The innate immune system in diabetic retinopathy

https://doi.org/10.1016/j.preteyeres.2021.100940Get rights and content

Abstract

The prevalence of diabetes has been rising steadily in the past half-century, along with the burden of its associated complications, including diabetic retinopathy (DR). DR is currently the most common cause of vision loss in working-age adults in the United States. Historically, DR has been diagnosed and classified clinically based on what is visible by fundoscopy; that is vasculature alterations. However, recent technological advances have confirmed pathology of the neuroretina prior to any detectable vascular changes. These, coupled with molecular studies, and the positive impact of anti-inflammatory therapeutics in DR patients have highlighted the central involvement of the innate immune system. Reminiscent of the systemic impact of diabetes, immune dysregulation has become increasingly identified as a key element of the pathophysiology of DR by interfering with normal homeostatic systems. This review uses the growing body of literature across various model systems to demonstrate the clear involvement of all three pillars of the immune system: immune-competent cells, mediators, and the complement system. It also demonstrates how the relative contribution of each of these requires more extensive analysis, including in human tissues over the continuum of disease progression. Finally, although this review demonstrates how the complex interactions of the immune system pose many more questions than answers, the intimately connected nature of the three pillars of the immune system may also point to possible new targets to reverse or even halt reverse retinopathy.

Introduction

Diabetes, characterized by the dysregulation of carbohydrate and lipid metabolism, results from impaired insulin secretion and/or insulin resistance. Its prevalence has more than quadrupled over the past four decades, from 108 million in 1980 to more than 425 million worldwide (Internation Diabetes Federation, 2019; World Health Organization, n.d.). This, coupled with one-third of all diabetic individuals experiencing related vision complications (Ko et al., 2012), has resulted in diabetic retinopathy (DR) becoming the leading cause of preventable vision loss in working-age individuals (Yau et al., 2012). DR has classically been viewed as a microvascular complication of diabetes and categorized based on those vascular abnormalities (Bursell et al., 2001; Treatment and Retinopathy, 1991a, 1991b, 1991c; Wilkinson et al., 2003). However, more recent discoveries of neurodegeneration and immune dysregulation early in DR patients have called into question this vascular-centric view (Kong et al., 2016). Consistent with these findings, inflammatory genes are most closely tied to DR, as identified by genome-wide association studies (Abhary et al., 2009).
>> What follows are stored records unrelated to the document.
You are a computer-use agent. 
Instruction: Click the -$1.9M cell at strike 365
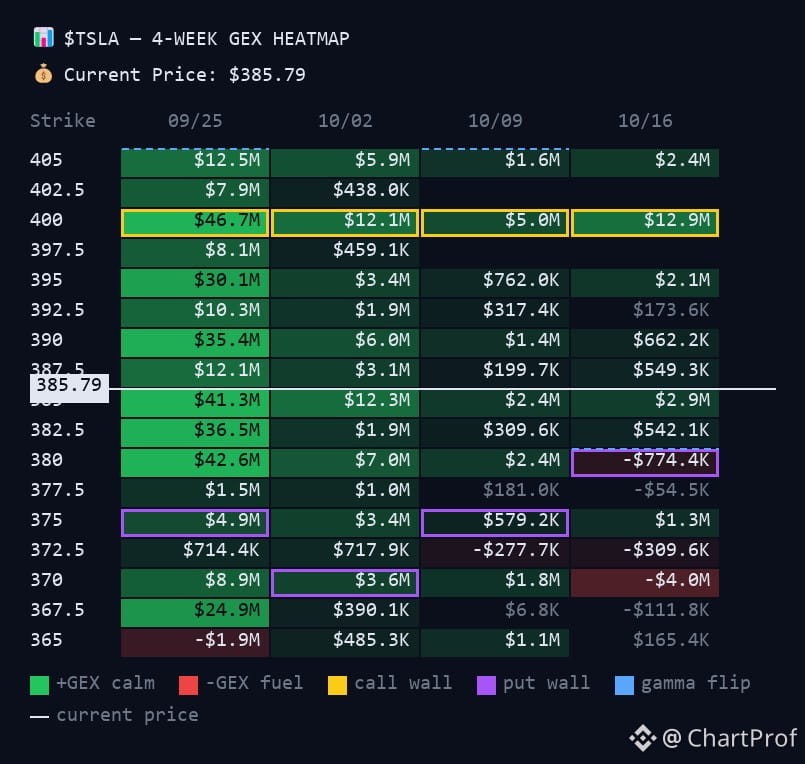pos(195,643)
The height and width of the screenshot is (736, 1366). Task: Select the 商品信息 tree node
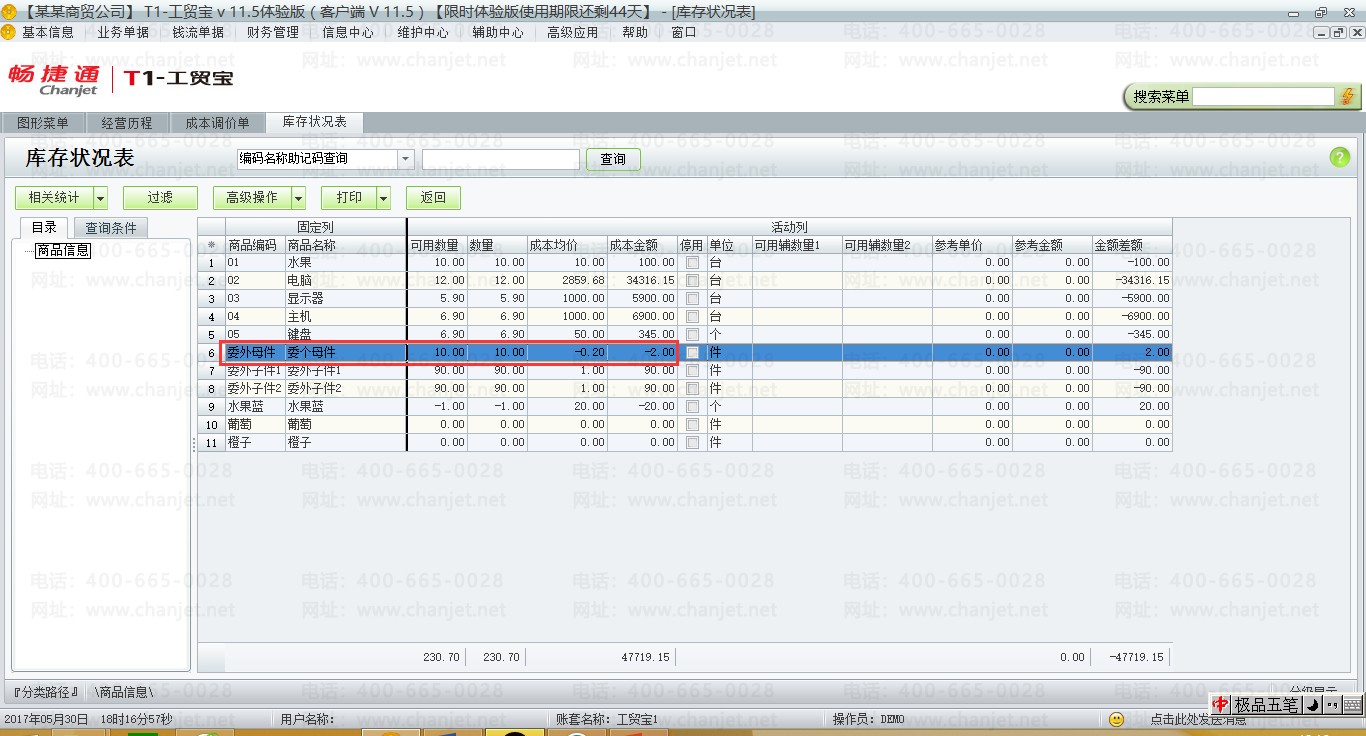(x=63, y=250)
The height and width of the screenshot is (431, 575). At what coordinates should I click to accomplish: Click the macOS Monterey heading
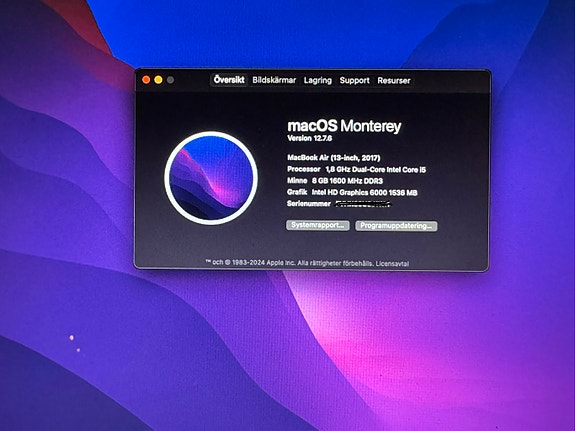coord(344,126)
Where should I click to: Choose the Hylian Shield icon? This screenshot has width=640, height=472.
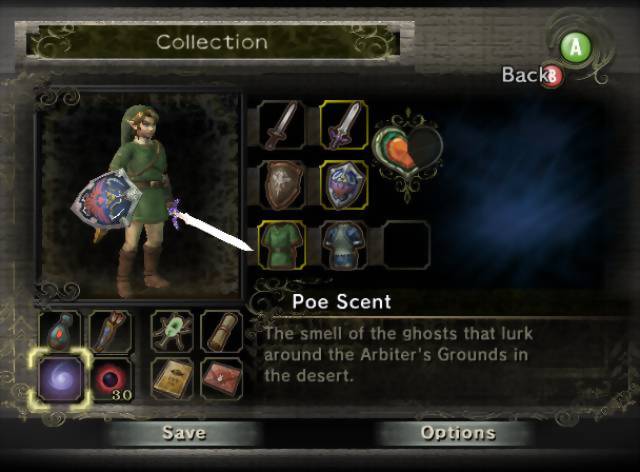click(343, 185)
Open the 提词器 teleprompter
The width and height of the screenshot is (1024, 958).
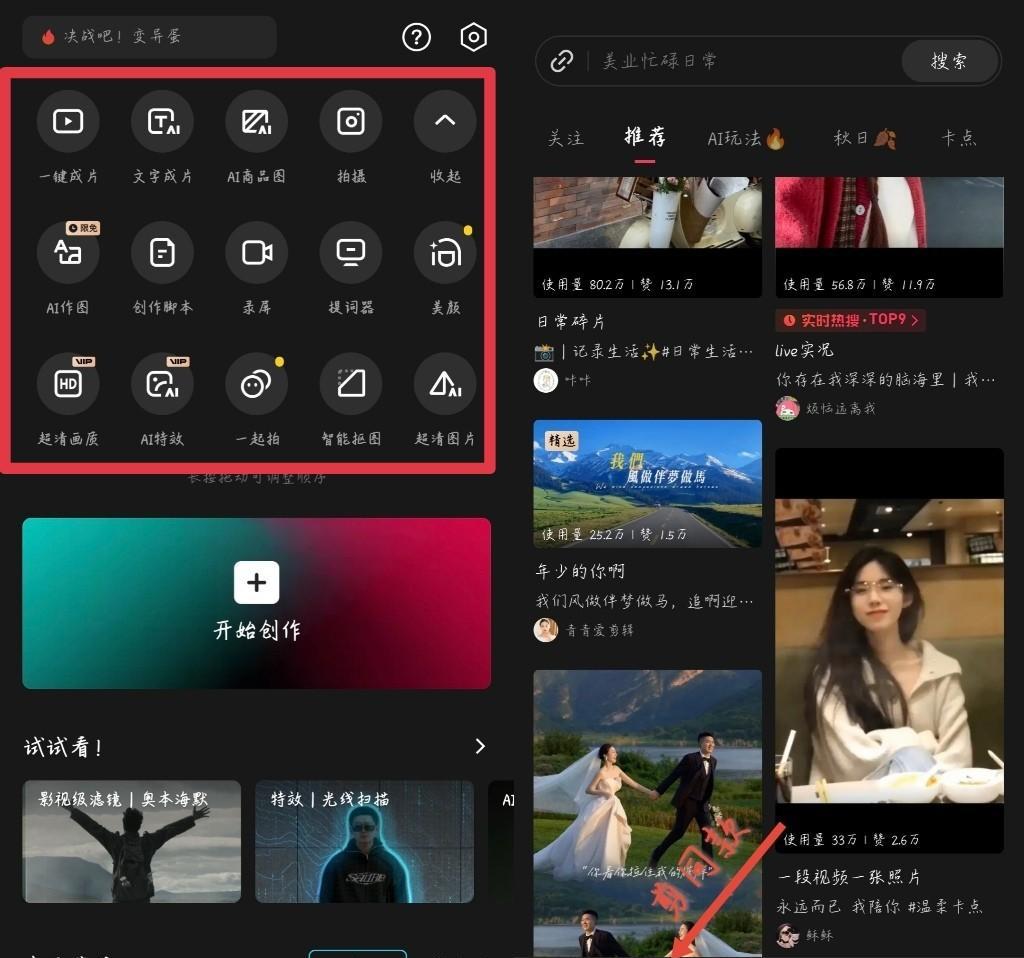point(350,253)
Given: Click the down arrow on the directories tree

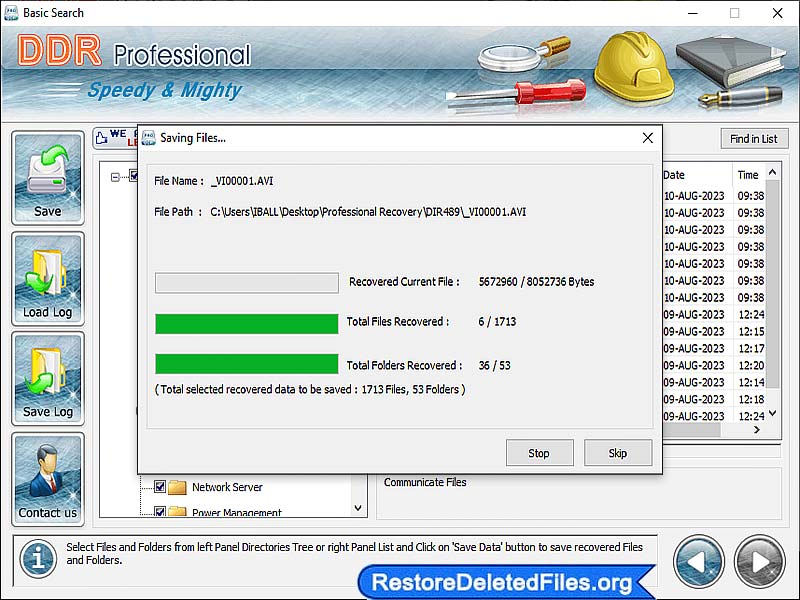Looking at the screenshot, I should [x=357, y=508].
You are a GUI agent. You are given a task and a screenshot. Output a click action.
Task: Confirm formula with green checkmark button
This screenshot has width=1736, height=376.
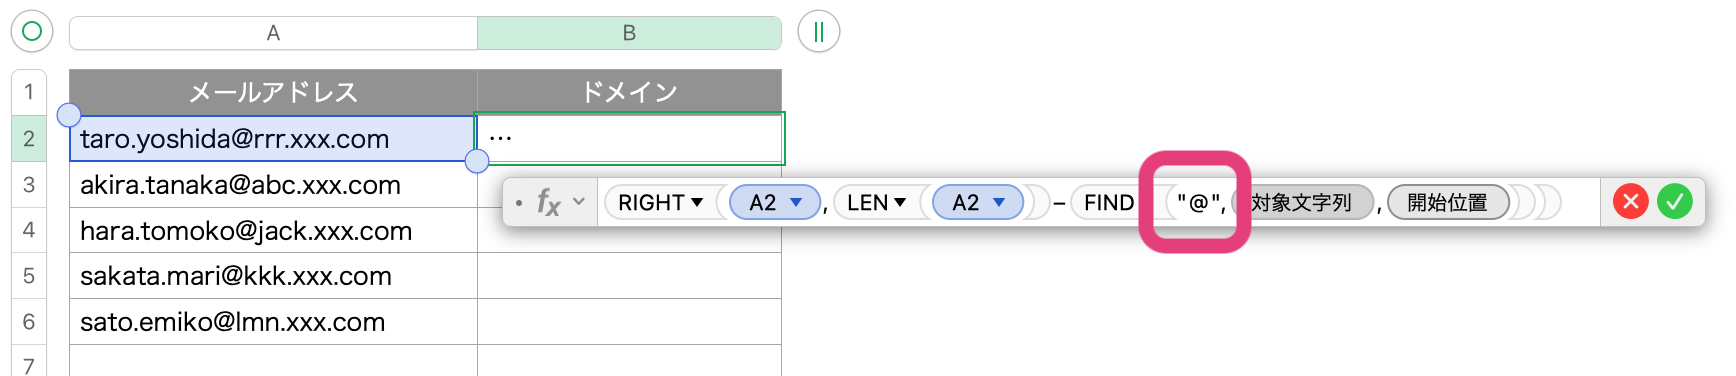point(1675,202)
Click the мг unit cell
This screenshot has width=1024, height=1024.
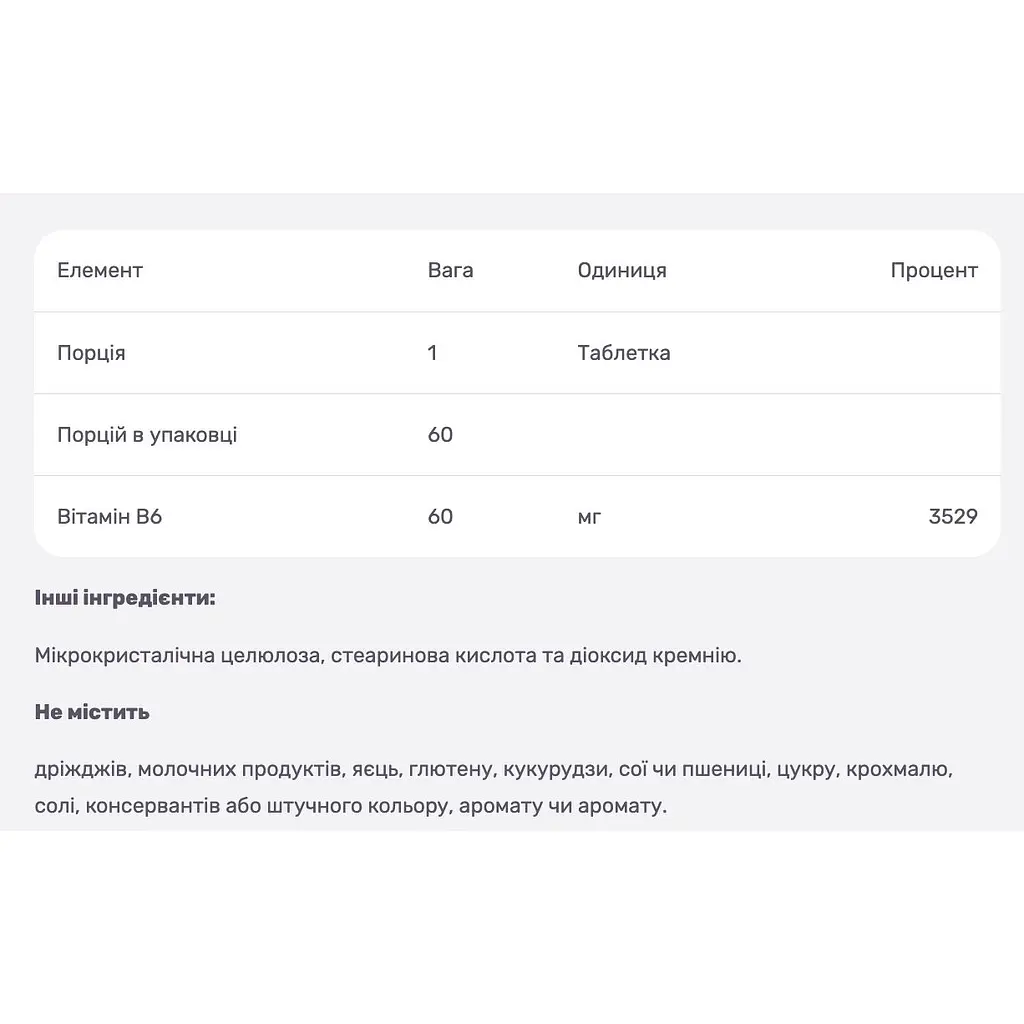(x=589, y=517)

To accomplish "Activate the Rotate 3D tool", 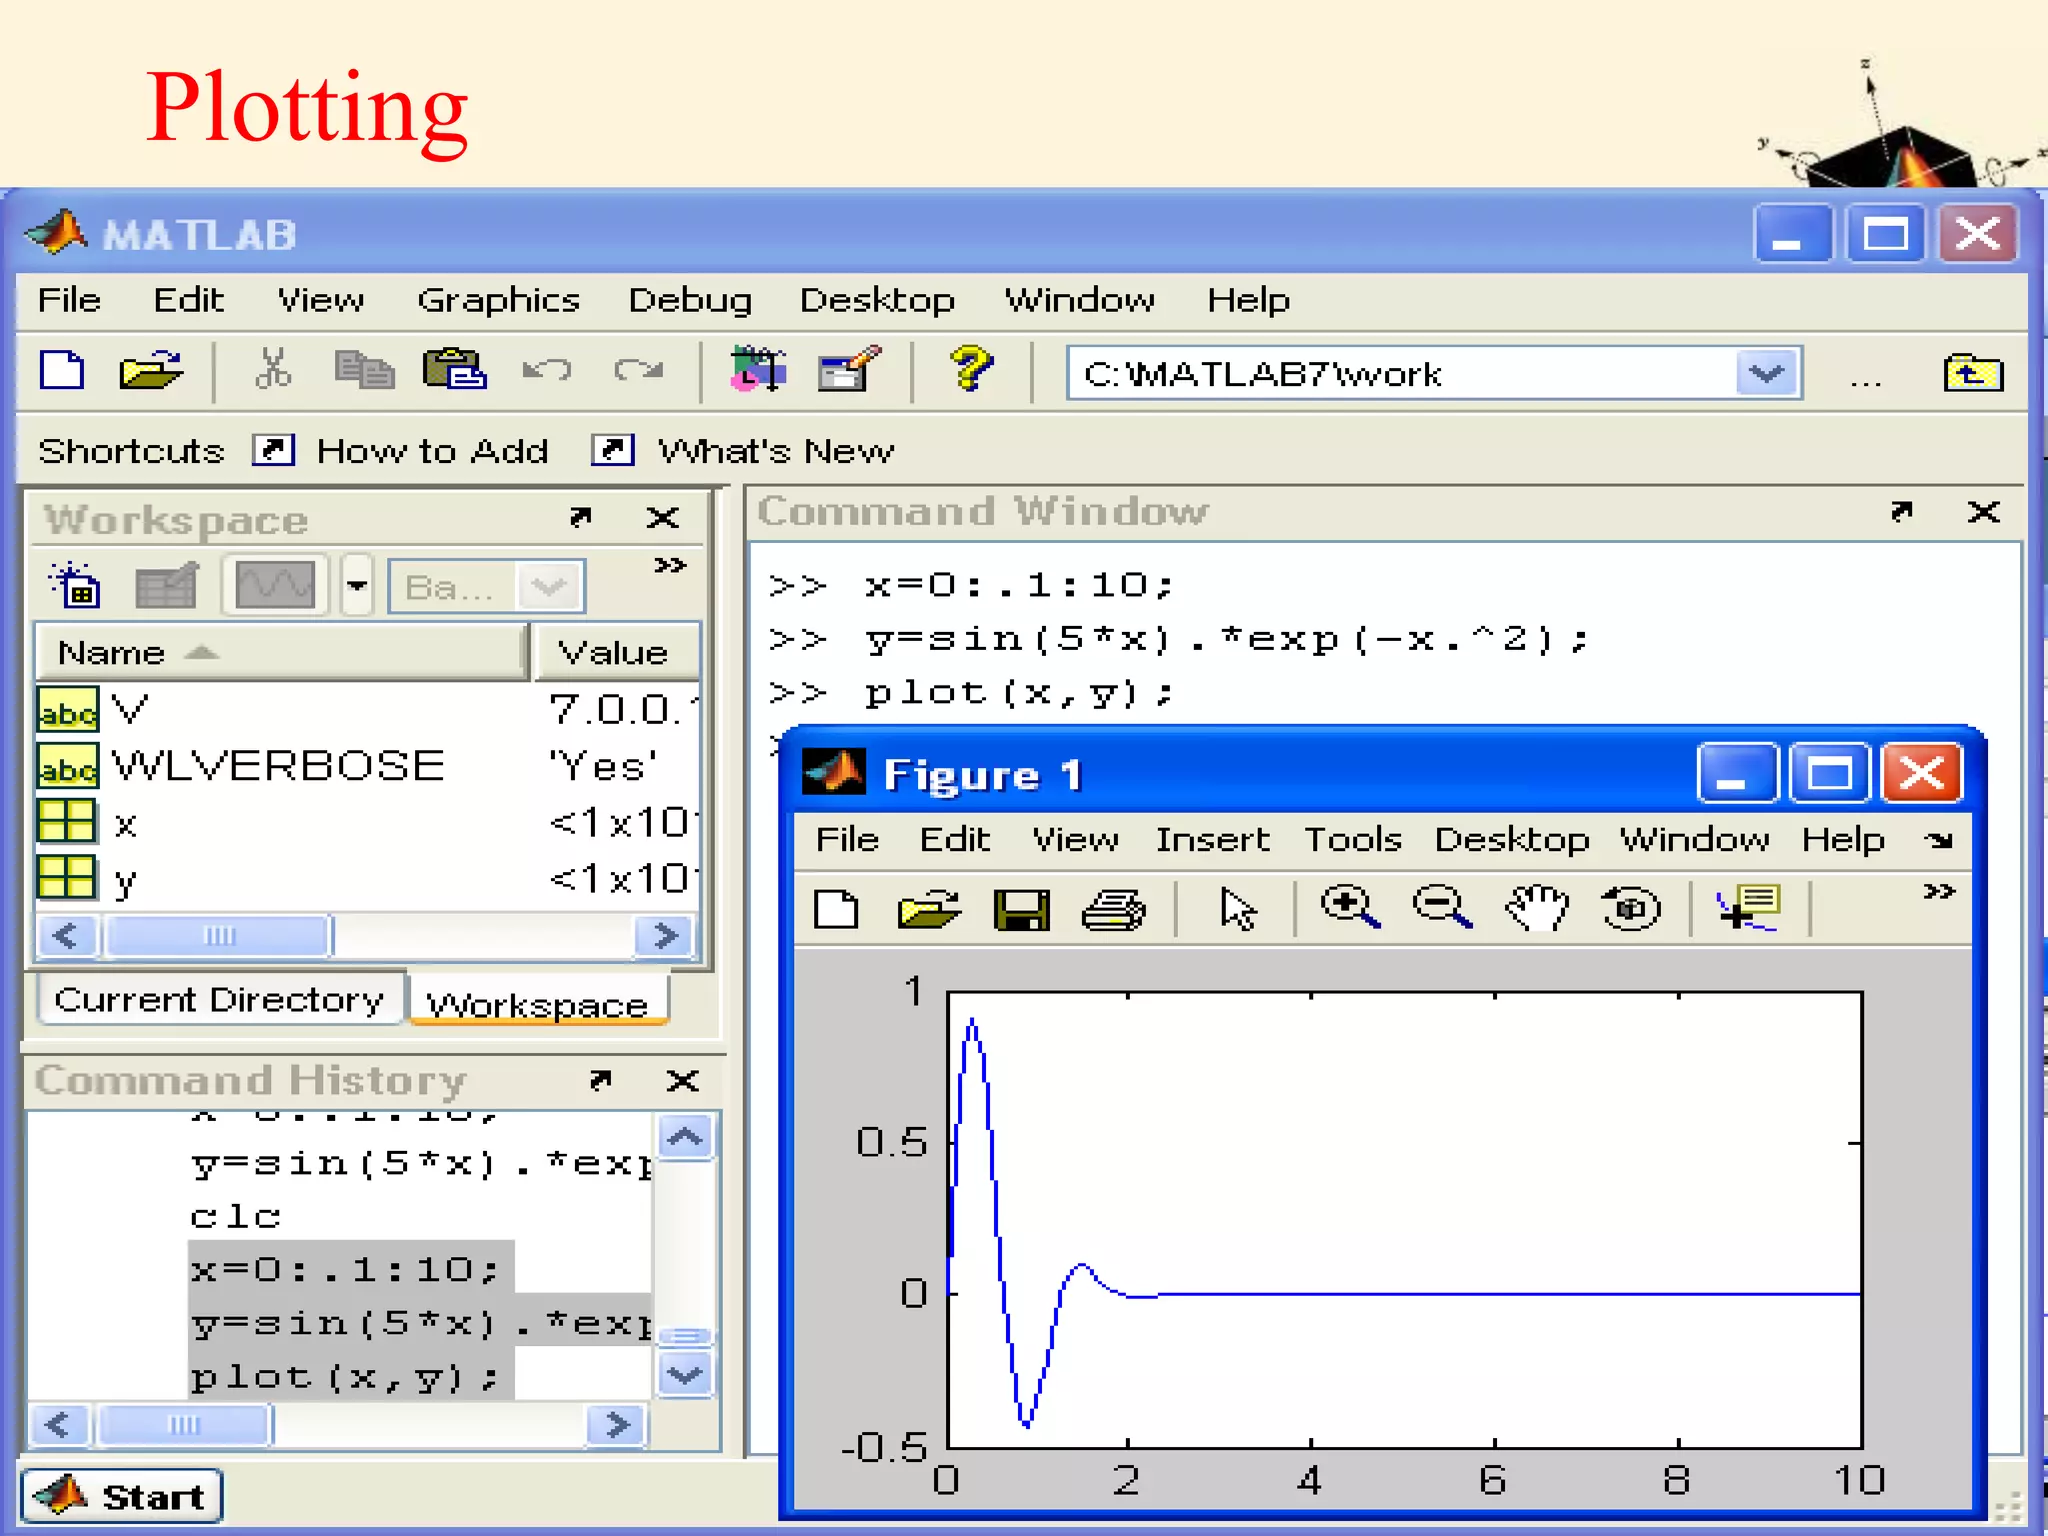I will point(1630,908).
The mechanisms behind these immune system–based manifestations in human DR patients have been investigated in rodent models of DR. However, no rodent model fully recapitulates the human presentation of DR (Olivares et al., 2017). This major limitation has driven investigators to use a combination of models to study different human manifestations of DR, including drug-induced (e.g., streptozocin), genetic (i.e. Akita [Ins2Akita], and leptin receptor deficient [db/db]), and non-diabetic injury–based (e.g., oxygen-induced retinopathy [OIR]; and ischemia/reperfusion) (Lai and Lo, 2013; Olivares et al., 2017) models. Interestingly, a common feature that has emerged from these disparate models is the central role of the innate immune system. This manuscript will examine our evolving understanding of DR from the perspective of these experimental in vivo models contextualized to human studies and in vitro data. In particular, we will focus on the role of the innate immune system in DR-related neurodegeneration and vasculopathy.

Section snippets

The intricacy of the ocular innate immune system

The retina is exquisitely sensitive to metabolic perturbations due to the combination of high metabolic demand and limited vascular supply (Dai et al., 2014; Joyal et al, 2016, 2018; Kooragayala et al., 2015). Importantly, the innate immune system, through its role as the early responder to environmental perturbations, maintains the homeostasis and visual function of this environment (Murakami et al., 2020). Much of this homeostasis is maintained and controlled by the innate immune system in a

The complex role of the immune response in the early stages of the disease: preclinical diabetic retinopathy

Preclinical DR begins when diabetes is initially diagnosed and lasts until the first vascular abnormalities are detected, which usually takes many years (Abcouwer and Gardner, 2014). In contrast to its historical categorization as a clinically silent phase, preclinical DR is a period of significant disease progression, primarily through immune dysregulation. Diabetes, like many other stress conditions, initiates the microglial immune response as part of its defense mechanism and “normal”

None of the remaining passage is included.